Extreme lateral interbody fusion (XLIF) was popularized by Pimenta in the early 2000s as a minimally invasive alternative to anterior and posterior lumbar interbody fusion approaches. The technique utilizes a lateral retroperitoneal approach to the lumbar spine via a small flank incision (typically 4-5 cm), blunt retroperitoneal dissection, transpsoas corridor through the psoas muscle (with electromyographic monitoring to avoid lumbar plexus injury), and use of an expandable tubular retractor to access the disc space directly from the lateral side.
Indications include single or multi-level degenerative disc disease, low-grade spondylolisthesis, adult degenerative scoliosis (powerful for coronal correction), recurrent disc herniation requiring fusion, post-laminectomy syndrome, and adjacent segment disease above prior fusion. Levels accessible are L1-L2, L2-L3, L3-L4, and L4-L5 (latter is technically more challenging due to iliac crest position and potential lumbar plexus injury risk); L5-S1 is generally not accessible via XLIF (requires ALIF or oblique lumbar interbody fusion — OLIF). Advantages over PLIF/TLIF include preservation of posterior tension band and bone, ability to use much wider cages providing better load distribution and indirect decompression, less blood loss, and faster recovery; advantages over ALIF include avoidance of major vessel and viscera, no risk of retrograde ejaculation in males, and feasibility in patients with prior abdominal surgery.

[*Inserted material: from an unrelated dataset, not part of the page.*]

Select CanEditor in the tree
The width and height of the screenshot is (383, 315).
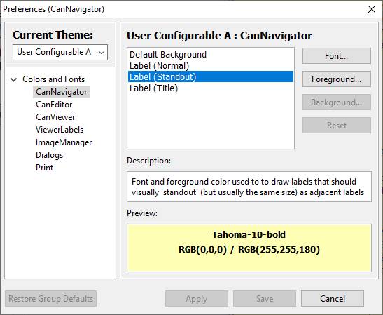pyautogui.click(x=54, y=105)
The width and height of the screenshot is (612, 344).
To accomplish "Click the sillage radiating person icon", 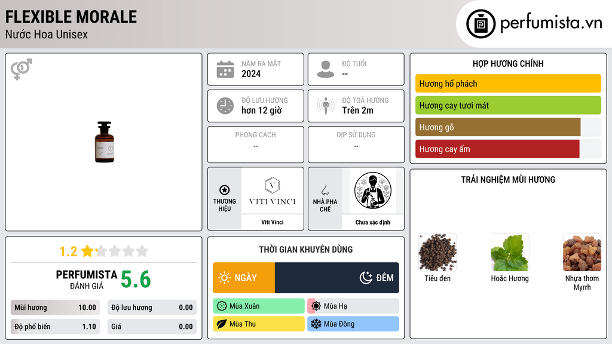I will point(326,106).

Surgical technique includes lateral decubitus positioning with breaks at iliac crest, fluoroscopic localization, small flank incision and blunt retroperitoneal dissection, transpsoas corridor with continuous neuromonitoring (free-running and triggered EMG), discectomy with endplate preparation, placement of large interbody cage (often 18-22 mm wide, sized to span both apophyseal rings) with autograft or biologic, and supplemental posterior or lateral fixation in most cases (percutaneous pedicle screws, lateral plate). Outcomes are favorable with 85-95% fusion rates, significant pain reduction, and effective indirect decompression. Complications include lumbar plexus injury (transient hip flexion weakness in 20-30%, persistent in <5%), thigh pain/numbness (common but usually transient), bowel injury (rare), vascular injury, and pseudarthrosis.